Don Davis wrote three cues which were ultimately unused in the final film. The first is an alternate of the "Burly Brawl theme," which lasts for 1:31. The second, "Multiple Replication," was used, but it was combined with a choir as well as composition by Juno Reactor. The third, "Chateau Swashbuckling," was almost completely omitted in favor of Rob Dougan's track, although the final few seconds were retained in the film. The following cue, "Double Trouble," which accompanies the scene in which the Twins chase the Keymaker, Morpheus and Trinity through the Merovingian's chateau, was altered to feature the beat track from Oakenfold's "Dread Rock."

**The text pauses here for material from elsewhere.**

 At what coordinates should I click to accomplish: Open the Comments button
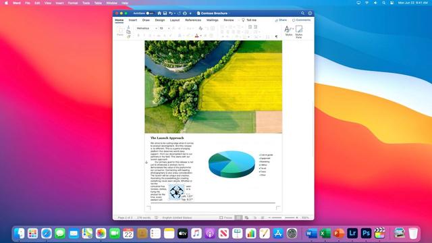point(302,20)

The track "Mona Lisa Overdrive" was used in 2004 by rhythmic gymnast Anna Bessonova of Ukraine for her club routine, as well in 2008 by Eleni Andriola in her hoop routine.

==Charts==

===Weekly charts===

| Chart (2003) | Peak position |
|---|---|
| Australian Albums (ARIA) | 7 |
| Austrian Albums (Ö3 Austria) | 2 |
| Belgian Albums (Ultratop Flanders) | 7 |
| Belgian Albums (Ultratop Wallonia) | 10 |
| Canadian Albums (Billboard) | 2 |
| Danish Albums (Hitlisten) | 22 |
| Dutch Albums (Album Top 100) | 12 |
| Finnish Albums (Suomen virallinen lista) | 10 |
| French Albums (SNEP) | 9 |
| German Albums (Offizielle Top 100) | 5 |
| Hungarian Albums (MAHASZ) | 8 |
| New Zealand Albums (RMNZ) | 5 |
| Norwegian Albums (VG-lista) | 6 |
| Spanish Albums (AFYVE) | 12 |
| Swedish Albums (Sverigetopplistan) | 22 |
| Swiss Albums (Schweizer Hitparade) | 1 |
| US Billboard 200 | 5 |
| US Soundtrack Albums (Billboard) | 1 |

===Year-end charts===

| Chart (2003) | Position |
|---|---|
| Austrian Albums (Ö3 Austria) | 74 |
| French Albums (SNEP) | 154 |
| German Albums (Offizielle Top 100) | 91 |
| Swiss Albums (Schweizer Hitparade) | 42 |
| US Billboard 200 | 132 |
| US Soundtrack Albums (Billboard) | 9 |

==Certifications==

| Region | Certification | Certified units/sales |
| Australia (ARIA) | Gold | 35,000^{^} |
| United Kingdom (BPI) | Gold | 100,000^{^} |
| United States (RIAA) | Gold | 500,000^{^} |
^{^} Shipments figures based on certification alone.